• **IL TUO COMPITO**
Nel testo sulle RSA durante il COVID-19, a quale età media si entra ormai in RSA?

• **TESTO ESTRATTO**

§ §

Università degli Studi Guglielmo Marconi

SICUREZZA DELLE CURE E GESTIONE DEL RISCHIO CLINICO NELLE RSA DURANTE COVID-19

Le RSA hanno avuto in questi ultimi mesi una crescente attenzione da parte dei servizi sanitari regionali.

Prima del diffondersi del Coronavirus COVID-19, le RSA erano per lo più sconosciute e troppo spesso impropriamente evocate come ospizi o case per anziani. In realtà si tratta di strutture protette che accolgono e prestano cure a soggetti per lo più ultrasettantenni non autosufficienti, fornendo loro un’assistenza di tipo socio-assistenziale tipicamente post evento acuto. La pandemia ha tragicamente evidenziato la loro vulnerabilità ma anche impreparazione alla gestione del rischio clinico.

Le RSA rispondono a un bisogno specifico della persona anziana diventata fragile, attraverso un’assistenza sia medico-sanitaria con un focus sulla riabilitazione, che di mantenimento emotivo-psicologico, il tutto in un contesto abitativo protetto con una valenza residenziale alberghiera.

Quando la famiglia non è più in grado di prestare al proprio domicilio l’adeguata assistenza ad un soggetto fortemente compromesso, malgrado l’eventuale aiuto di un/una badante, si vede costretta a indirizzare la persona cara presso una RSA, sia attraverso frequenza diurne, ricoveri temporanei di sollievo che con soggiorni a lungo termine.

Nelle RSA, la percentuale di anziani residenti ultra ottantacinquenni si avvicina al 74%, evidenziando che l’età media di ingresso in RSA si è progressivamente elevata nel corso degli ultimi anni, attestandosi a circa 88 anni, mentre nel contempo lo stato di salute medio degli ospiti in RSA si è significativamente aggravato. Gli anziani arrivano a entrare in RSA quando il loro stato di salute è ormai molto compromesso con diverse patologie croniche, con un aumento del grado di dipendenza, demenza senile e non autosufficienza sia motoria che cognitiva, e pertanto la necessità di un’assistenza sempre più specializzata è andata progressivamente aumentando.

La fragilità di questi pazienti affetti spesso da più patologie e trattati con più farmaci (multimorbidità e politerapia) rende necessaria una particolare competenza nella gestione del rischio clinico e la conoscenza di specifiche pratiche per la sicurezza del paziente (es. prevenzione delle infezione correlate all’assistenza, del rischio nutrizionale, degli errori di terapia, delle lesioni da decubito, del vagabondaggio, dell’entrapment, ecc.. ).

Le RSA del prossimo futuro saranno presidi territoriali indispensabili e ben integrati nel sistema sanitario, che si interfacceranno in modo sistematico e strutturale sia con gli Ospedali per acuti che con la medicina ed assistenza socio sanitaria del territorio (Medico di famiglia, Casa della Salute, AFT), presidiando e soddisfacendo strutturalmente a un bisogno di cure di riabilitazione post acuta, di assistenza e di mantenimento ad ampio spettro.

Questo renderà necessario un livello di coordinamento e integrazione notevole e quindi anche il possesso di competenze non tecniche da parte degli operatori.

§ §

• **Voci memorizzate**
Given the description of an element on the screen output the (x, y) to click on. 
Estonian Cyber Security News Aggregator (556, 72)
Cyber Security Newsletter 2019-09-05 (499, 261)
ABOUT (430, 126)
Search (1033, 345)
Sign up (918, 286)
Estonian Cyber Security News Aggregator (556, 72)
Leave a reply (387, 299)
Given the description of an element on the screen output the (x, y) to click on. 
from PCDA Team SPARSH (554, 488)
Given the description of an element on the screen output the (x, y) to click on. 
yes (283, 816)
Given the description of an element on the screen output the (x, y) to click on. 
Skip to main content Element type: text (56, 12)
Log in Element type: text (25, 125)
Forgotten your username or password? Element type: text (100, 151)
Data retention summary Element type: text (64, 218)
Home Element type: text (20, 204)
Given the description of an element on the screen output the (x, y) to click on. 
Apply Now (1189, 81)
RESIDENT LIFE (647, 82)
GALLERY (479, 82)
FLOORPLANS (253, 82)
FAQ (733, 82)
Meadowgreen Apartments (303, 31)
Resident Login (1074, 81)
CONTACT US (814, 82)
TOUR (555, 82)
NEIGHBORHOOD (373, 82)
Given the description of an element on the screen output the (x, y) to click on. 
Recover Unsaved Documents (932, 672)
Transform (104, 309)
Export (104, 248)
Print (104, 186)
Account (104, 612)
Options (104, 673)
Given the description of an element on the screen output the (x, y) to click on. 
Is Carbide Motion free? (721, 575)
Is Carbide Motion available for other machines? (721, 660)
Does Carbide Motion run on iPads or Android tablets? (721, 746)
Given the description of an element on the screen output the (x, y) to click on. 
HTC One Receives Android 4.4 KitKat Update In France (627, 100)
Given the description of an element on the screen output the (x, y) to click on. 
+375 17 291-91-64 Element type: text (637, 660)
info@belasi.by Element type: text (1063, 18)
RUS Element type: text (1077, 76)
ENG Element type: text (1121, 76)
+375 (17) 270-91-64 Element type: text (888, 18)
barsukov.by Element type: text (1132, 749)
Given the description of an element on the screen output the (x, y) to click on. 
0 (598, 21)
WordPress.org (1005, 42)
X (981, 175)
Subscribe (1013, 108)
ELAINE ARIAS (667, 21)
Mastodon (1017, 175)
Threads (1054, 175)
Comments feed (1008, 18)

§ §

• **RISULTATO DEL COMPITO**
A circa 88 anni.